Вероника не шевельнулась. Переплетенные пальцы рук крепко сжаты. Я не хочу продолжать этот разговор. Сквозь окно паба вижу, как Тони направляется к свободному столику. Хочу выйти и присоединиться к нему, поболтать о футболе. Выпить пива, позлословить о девицах. Я не хочу… выворачивать мозги наизнанку. Но почему-то не могу двинуться с места.

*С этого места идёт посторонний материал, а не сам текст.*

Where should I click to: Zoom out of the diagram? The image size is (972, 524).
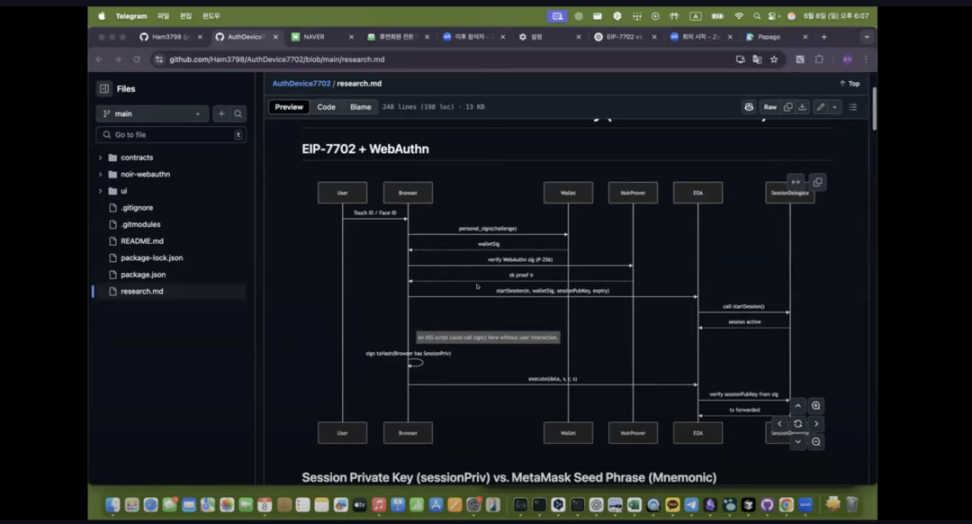[816, 442]
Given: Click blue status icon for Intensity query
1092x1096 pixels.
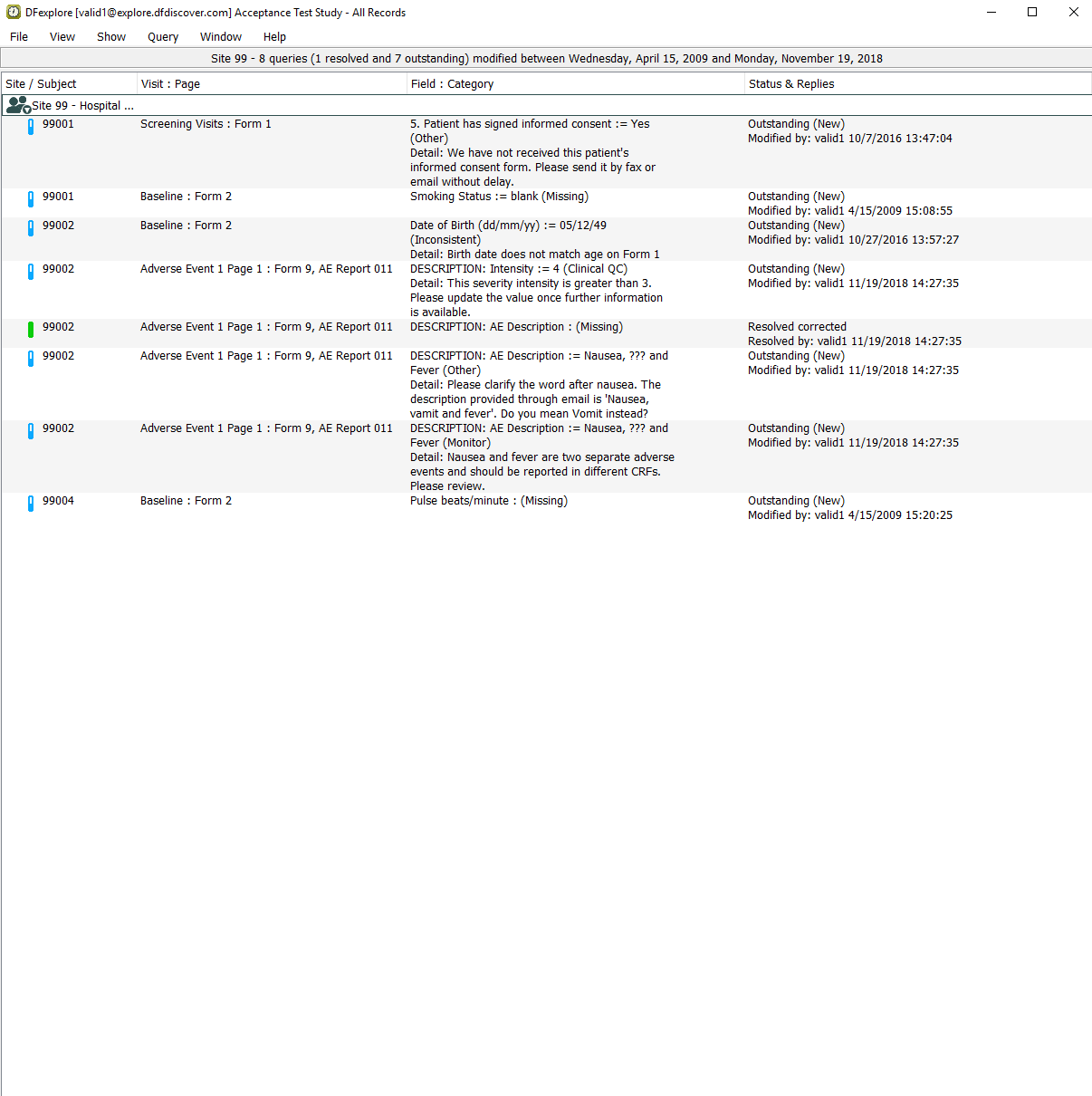Looking at the screenshot, I should (x=31, y=272).
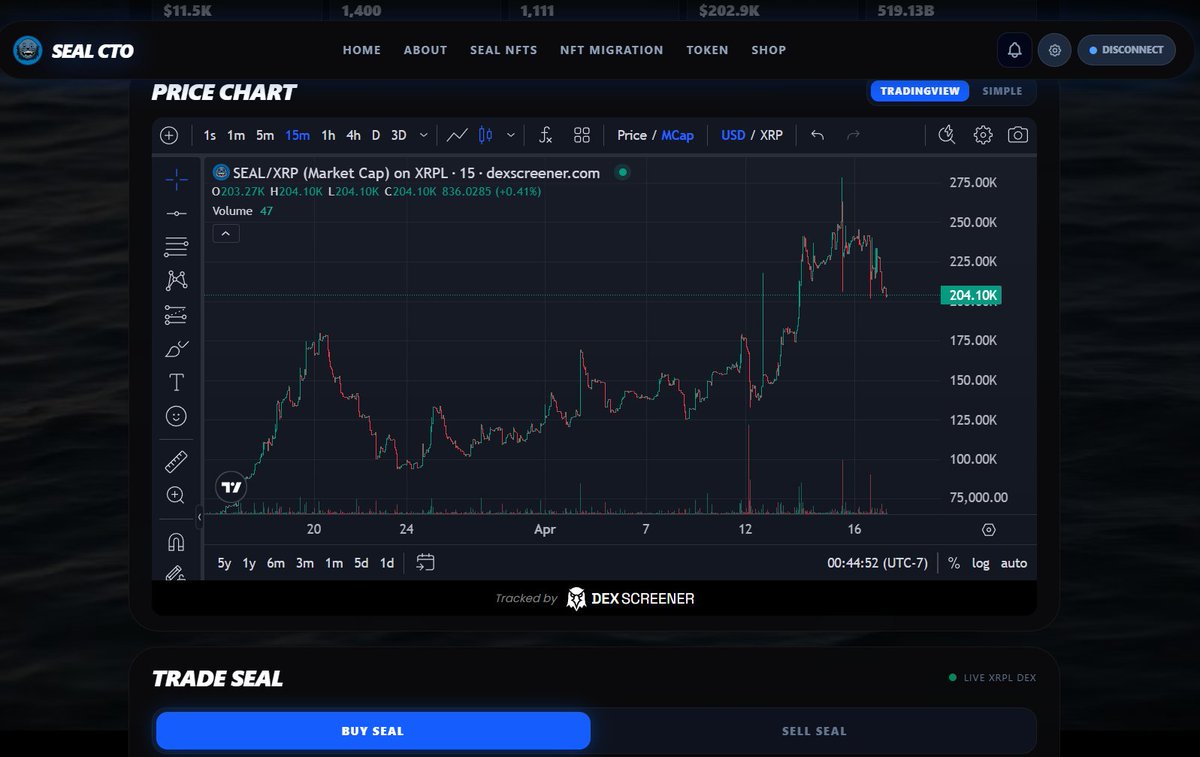Select the measure ruler tool
The height and width of the screenshot is (757, 1200).
pos(175,460)
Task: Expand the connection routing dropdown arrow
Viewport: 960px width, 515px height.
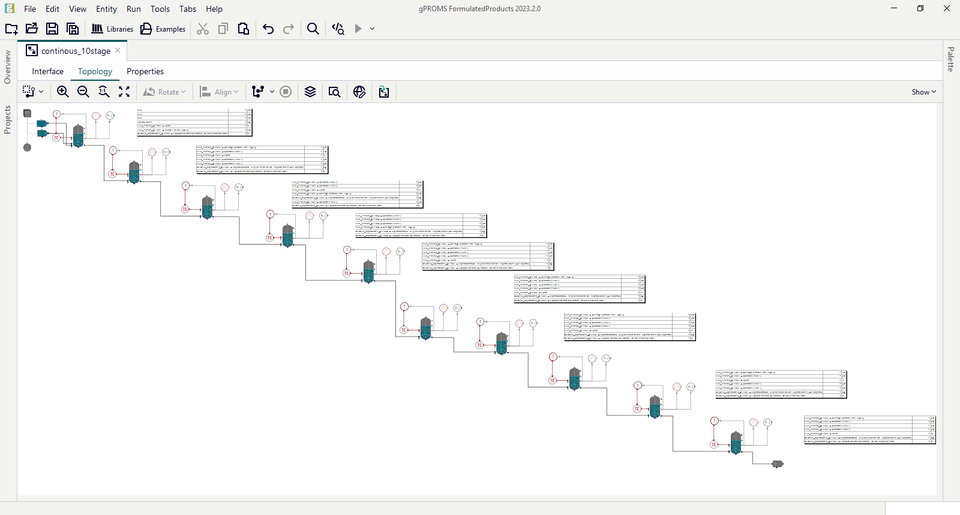Action: 272,92
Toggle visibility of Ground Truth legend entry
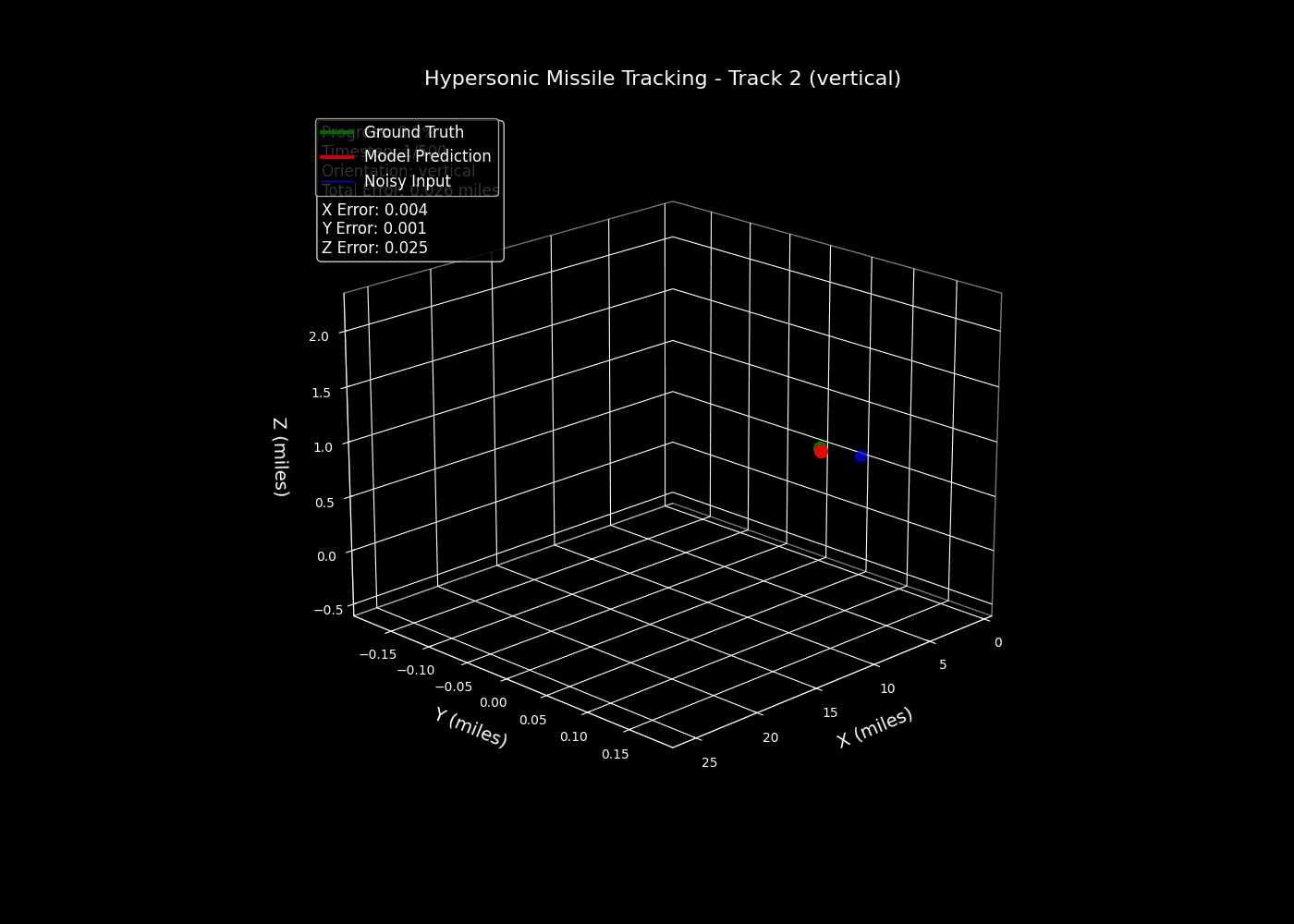Screen dimensions: 1294x924 (413, 132)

По мере того, как воспоминание всплывает из глубины и вырывается наружу, я чувствую, как внутри у меня что-то сжимается, скукоживается. Отец на больничной койке с розовыми ободками, желтое, напряженное лицо на подушке, рот открыт, из него то и дело вылетают ужасные звуки. Пытаюсь сдержать слова, но это оказывается выше моих сил, как будто их высасывает вакуум через разбитый иллюминатор самолета.
— У него был рак легких. Наверное, из-за угольной пыли. Он никогда не курил. Его мучили боли. Сильные боли. Я не мог на это смотреть.